Some areas were well-adhered (given the ad-hoc nature of the original installation), but unfortunately approximately 50 tiles out of 2,500 were damaged during selective removal. Repair of these damaged tiles was an exercise in the reproduction of matching new surfaces that were compatible with the original substrate and adjacent undamaged glazed surfaces.
A work area was established at the base of the wall to engage in the initial repair of each fractured or damaged tile. Note the marked documentation numbers on the back of inventoried tiles to ensure that each tile is reinstalled in the original location and orientation.
Repairs began with the assembly of the component pieces, and the application of adhesive tape to keep the tile together while it was turned over.
After the tile was turned over on its face, the back could be strengthened using fiberglass mesh with epoxy adhesive to hold the component pieces together.
Meanwhile at an adjacent work area, the undamaged tiles were carefully prepared for reinstallation by removing old grout and setting bed mortars.
After readhesion of broken tile components, the units were turned again and the surface filled with a water-based epoxy repair mortar in preparation for application of final tinted coating at crack repairs. Note the finished crack repair in the rear and the unpainted units in the foreground.
Our artisans used an acrylic-based coating formulated with UV-resistant components to give the optimum combination of performance and color-matching.
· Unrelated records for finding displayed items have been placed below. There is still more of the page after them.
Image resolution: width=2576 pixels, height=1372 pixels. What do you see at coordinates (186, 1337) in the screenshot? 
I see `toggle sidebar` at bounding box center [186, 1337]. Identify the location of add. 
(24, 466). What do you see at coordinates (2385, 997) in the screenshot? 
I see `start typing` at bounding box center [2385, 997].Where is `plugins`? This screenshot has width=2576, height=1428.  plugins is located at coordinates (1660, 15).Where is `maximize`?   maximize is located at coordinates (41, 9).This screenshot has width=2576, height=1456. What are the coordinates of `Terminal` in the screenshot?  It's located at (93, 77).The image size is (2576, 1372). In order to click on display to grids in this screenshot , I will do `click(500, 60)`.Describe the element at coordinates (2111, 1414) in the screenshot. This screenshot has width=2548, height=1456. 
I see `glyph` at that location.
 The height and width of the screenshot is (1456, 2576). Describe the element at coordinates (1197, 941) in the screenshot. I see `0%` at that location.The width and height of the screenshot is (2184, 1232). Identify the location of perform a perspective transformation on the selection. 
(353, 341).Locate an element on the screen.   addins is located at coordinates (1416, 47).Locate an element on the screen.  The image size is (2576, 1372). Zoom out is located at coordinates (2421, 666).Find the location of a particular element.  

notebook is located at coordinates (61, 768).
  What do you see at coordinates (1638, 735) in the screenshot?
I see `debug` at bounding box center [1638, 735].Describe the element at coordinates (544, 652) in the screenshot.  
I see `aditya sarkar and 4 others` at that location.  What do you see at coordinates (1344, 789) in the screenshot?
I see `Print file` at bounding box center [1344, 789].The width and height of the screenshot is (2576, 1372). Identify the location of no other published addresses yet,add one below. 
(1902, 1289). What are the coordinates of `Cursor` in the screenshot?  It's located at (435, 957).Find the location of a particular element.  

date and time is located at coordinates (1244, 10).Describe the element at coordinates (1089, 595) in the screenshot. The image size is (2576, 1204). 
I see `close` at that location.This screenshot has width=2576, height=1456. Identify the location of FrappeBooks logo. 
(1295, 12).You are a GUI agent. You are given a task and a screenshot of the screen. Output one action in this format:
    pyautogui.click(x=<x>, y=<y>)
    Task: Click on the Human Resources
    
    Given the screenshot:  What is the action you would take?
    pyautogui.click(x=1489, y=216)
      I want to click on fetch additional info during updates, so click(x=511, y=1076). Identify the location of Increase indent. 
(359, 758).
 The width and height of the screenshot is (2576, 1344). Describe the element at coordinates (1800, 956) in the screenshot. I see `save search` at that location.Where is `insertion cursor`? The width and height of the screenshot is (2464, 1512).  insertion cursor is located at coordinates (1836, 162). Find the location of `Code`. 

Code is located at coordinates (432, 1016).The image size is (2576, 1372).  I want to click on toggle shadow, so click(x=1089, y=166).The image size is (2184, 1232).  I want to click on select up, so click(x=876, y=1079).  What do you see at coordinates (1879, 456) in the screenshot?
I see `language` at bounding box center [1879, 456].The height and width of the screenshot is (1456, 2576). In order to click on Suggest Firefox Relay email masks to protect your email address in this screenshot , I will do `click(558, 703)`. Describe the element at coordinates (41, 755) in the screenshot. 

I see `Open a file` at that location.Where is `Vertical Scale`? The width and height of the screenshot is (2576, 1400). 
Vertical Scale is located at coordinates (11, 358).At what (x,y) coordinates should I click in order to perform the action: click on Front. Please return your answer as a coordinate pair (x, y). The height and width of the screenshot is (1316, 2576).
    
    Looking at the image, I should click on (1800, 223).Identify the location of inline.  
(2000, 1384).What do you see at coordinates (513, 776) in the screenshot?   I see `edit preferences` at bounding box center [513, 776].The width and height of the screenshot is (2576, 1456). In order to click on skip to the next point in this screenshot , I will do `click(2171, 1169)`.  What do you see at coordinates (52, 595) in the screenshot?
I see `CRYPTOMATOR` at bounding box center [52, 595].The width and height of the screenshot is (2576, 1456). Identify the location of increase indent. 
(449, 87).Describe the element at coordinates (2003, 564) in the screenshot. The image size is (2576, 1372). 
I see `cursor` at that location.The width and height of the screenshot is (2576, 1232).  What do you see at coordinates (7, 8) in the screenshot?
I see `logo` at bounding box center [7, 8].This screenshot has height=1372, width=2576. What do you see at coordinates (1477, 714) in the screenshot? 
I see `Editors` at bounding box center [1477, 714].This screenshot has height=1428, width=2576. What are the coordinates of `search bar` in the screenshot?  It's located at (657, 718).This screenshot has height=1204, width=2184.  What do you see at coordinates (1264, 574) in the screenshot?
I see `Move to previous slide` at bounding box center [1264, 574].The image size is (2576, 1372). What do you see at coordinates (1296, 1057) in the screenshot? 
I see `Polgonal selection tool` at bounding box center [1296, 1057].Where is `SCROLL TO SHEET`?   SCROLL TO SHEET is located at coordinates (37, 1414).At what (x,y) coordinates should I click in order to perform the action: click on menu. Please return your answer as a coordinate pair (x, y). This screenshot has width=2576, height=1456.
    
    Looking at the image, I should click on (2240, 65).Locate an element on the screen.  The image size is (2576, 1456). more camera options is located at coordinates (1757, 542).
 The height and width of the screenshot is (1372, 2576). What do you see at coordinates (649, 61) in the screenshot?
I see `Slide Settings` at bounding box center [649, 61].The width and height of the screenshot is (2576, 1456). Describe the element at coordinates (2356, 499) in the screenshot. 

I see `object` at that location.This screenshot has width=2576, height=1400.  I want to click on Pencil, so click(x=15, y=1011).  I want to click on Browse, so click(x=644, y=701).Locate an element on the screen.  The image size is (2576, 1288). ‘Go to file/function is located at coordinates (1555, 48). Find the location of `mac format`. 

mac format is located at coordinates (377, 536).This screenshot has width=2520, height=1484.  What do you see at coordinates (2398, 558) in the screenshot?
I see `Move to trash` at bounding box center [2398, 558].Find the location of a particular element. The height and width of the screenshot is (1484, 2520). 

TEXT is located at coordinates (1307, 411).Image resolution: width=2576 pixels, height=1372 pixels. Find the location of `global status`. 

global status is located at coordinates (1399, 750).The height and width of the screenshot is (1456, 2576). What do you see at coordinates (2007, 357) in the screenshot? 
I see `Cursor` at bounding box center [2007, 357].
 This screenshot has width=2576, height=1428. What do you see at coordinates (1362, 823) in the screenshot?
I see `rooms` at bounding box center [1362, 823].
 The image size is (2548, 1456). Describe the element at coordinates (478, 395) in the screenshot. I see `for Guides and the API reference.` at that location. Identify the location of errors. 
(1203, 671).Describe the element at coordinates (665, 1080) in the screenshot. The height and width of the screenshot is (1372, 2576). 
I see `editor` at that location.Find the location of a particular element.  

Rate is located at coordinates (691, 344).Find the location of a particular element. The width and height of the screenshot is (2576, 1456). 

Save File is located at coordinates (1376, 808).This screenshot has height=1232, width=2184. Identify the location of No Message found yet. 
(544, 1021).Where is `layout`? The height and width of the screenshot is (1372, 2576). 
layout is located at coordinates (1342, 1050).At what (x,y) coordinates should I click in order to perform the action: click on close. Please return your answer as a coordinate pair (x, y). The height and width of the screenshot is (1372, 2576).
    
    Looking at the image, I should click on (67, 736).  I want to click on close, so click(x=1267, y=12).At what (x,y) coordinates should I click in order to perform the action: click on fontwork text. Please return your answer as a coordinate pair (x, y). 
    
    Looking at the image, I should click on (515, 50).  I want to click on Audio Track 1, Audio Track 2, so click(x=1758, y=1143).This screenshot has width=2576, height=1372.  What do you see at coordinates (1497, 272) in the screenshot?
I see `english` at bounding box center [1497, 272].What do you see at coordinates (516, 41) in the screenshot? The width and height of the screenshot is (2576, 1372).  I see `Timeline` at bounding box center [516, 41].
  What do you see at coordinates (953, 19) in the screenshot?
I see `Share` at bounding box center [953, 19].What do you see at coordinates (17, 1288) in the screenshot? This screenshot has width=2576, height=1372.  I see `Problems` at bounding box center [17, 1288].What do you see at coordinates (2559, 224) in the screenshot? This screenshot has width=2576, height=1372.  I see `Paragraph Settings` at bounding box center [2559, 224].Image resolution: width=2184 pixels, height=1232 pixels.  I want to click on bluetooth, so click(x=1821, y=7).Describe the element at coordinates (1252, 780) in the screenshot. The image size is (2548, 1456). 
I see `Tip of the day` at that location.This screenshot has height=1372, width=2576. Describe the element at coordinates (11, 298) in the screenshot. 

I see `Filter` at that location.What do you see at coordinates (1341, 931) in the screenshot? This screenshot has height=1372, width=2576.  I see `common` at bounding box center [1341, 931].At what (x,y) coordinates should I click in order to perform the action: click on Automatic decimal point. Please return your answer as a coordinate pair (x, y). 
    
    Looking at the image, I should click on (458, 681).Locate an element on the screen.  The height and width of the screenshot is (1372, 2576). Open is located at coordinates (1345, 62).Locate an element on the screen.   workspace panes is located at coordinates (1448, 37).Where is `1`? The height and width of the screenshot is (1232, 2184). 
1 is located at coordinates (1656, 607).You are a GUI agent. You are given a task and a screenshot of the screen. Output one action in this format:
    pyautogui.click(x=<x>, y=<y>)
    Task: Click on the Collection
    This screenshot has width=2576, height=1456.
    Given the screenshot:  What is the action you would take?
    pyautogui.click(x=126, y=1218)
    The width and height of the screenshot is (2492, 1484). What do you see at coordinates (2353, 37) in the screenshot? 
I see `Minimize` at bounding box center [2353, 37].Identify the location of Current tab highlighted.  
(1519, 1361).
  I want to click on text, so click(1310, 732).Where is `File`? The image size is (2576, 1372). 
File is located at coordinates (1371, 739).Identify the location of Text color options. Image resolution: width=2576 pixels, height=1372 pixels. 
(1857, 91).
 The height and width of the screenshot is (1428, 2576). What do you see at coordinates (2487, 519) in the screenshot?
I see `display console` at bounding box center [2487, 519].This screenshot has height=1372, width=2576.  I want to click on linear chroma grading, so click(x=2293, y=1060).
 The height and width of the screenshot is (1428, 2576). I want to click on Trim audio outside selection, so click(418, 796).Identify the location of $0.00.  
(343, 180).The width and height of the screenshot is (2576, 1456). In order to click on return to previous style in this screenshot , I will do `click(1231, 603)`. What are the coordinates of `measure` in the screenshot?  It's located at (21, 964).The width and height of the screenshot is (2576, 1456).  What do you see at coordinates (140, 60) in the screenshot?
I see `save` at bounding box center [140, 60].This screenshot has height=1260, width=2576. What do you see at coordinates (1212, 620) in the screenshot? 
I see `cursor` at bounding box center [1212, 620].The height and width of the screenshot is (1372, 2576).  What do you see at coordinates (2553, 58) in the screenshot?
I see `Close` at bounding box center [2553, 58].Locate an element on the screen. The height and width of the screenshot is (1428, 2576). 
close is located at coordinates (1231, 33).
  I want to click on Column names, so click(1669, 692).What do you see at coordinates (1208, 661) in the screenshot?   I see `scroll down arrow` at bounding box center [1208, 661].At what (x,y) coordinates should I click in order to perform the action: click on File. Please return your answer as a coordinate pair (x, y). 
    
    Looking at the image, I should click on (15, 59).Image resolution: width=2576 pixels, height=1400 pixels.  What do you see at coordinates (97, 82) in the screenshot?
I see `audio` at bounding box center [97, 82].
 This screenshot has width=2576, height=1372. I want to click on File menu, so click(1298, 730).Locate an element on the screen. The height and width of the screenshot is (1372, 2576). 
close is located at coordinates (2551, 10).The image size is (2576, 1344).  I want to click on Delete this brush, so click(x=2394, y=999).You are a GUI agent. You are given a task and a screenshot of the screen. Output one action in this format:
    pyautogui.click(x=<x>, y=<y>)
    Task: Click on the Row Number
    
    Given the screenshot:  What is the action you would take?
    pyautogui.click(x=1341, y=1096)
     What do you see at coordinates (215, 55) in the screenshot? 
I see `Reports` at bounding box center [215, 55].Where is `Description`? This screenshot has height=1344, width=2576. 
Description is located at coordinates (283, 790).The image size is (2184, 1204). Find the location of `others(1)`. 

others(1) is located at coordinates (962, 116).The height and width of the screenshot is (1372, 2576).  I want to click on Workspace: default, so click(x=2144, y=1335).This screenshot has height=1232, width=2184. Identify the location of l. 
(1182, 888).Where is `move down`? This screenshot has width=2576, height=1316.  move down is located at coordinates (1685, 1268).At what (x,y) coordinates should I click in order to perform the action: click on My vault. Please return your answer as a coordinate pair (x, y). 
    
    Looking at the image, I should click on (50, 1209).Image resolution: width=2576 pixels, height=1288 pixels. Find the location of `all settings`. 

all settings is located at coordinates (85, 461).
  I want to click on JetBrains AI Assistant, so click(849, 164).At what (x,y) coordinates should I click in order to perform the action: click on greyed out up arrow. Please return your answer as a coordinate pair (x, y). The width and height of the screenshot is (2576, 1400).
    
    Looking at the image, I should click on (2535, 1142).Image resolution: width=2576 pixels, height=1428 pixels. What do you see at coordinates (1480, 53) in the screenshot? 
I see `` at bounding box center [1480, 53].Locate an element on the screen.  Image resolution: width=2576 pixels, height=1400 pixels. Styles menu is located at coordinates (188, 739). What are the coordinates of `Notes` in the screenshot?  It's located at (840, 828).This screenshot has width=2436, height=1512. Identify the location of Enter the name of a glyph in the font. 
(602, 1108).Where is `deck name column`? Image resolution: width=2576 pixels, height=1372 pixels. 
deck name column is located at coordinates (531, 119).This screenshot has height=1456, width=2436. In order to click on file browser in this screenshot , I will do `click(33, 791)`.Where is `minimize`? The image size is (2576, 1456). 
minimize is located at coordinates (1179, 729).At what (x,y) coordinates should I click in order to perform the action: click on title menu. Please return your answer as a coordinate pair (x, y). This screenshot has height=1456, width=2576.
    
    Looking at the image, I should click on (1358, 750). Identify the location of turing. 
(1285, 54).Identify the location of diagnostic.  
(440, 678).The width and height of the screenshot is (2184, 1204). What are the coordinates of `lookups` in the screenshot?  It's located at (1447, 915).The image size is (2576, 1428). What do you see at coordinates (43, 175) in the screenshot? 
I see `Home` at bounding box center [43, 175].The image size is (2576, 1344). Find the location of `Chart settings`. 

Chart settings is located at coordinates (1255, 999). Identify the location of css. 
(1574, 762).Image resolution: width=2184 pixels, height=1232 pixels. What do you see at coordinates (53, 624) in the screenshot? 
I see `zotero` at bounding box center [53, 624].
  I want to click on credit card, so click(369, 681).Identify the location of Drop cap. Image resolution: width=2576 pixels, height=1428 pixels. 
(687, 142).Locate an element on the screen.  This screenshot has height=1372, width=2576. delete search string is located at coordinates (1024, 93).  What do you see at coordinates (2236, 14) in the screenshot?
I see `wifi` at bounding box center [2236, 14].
Note the finished tile repair in the foreground.
We used approximately 30 different custom color-matched formulations to bring back the original range of glaze colors in the repaired areas.
Even minor damage spots such as this tiny glaze spall were repaired, because resistance to moisture intrusion is an important component of the restoration agenda.
Another important step in the restoration procedure was the application of an anti-fracture membrane to the wall before the mural tiles were reinstalled. This layer between the tiles and the concrete wall provides an additional level of protection to the tiles from internal movement of the substrate.
Re installation of the tiles could then proceed on a clockwork basis. Note the limited area of new thin-set adhesive before the tiles, in order to minimize the chance of flash drying of setting bed before the tile could be placed. Flash drying was probably one of the major contributors to the unstable nature of the original installation.
Reinstallation also allowed us to correct some of the original errors in the regularity of the tile grid. Careful use of shims made it possible to adjust the grid according to the dimensions of each individual tile.
Adjustment of each tile could then be finalized before the thin set mortar began to harden.
Final grouting of the joints and application of a water-repellent sealer to the joints completed the restoration. The next maintenance cycle for this extraordinary work should be significantly longer.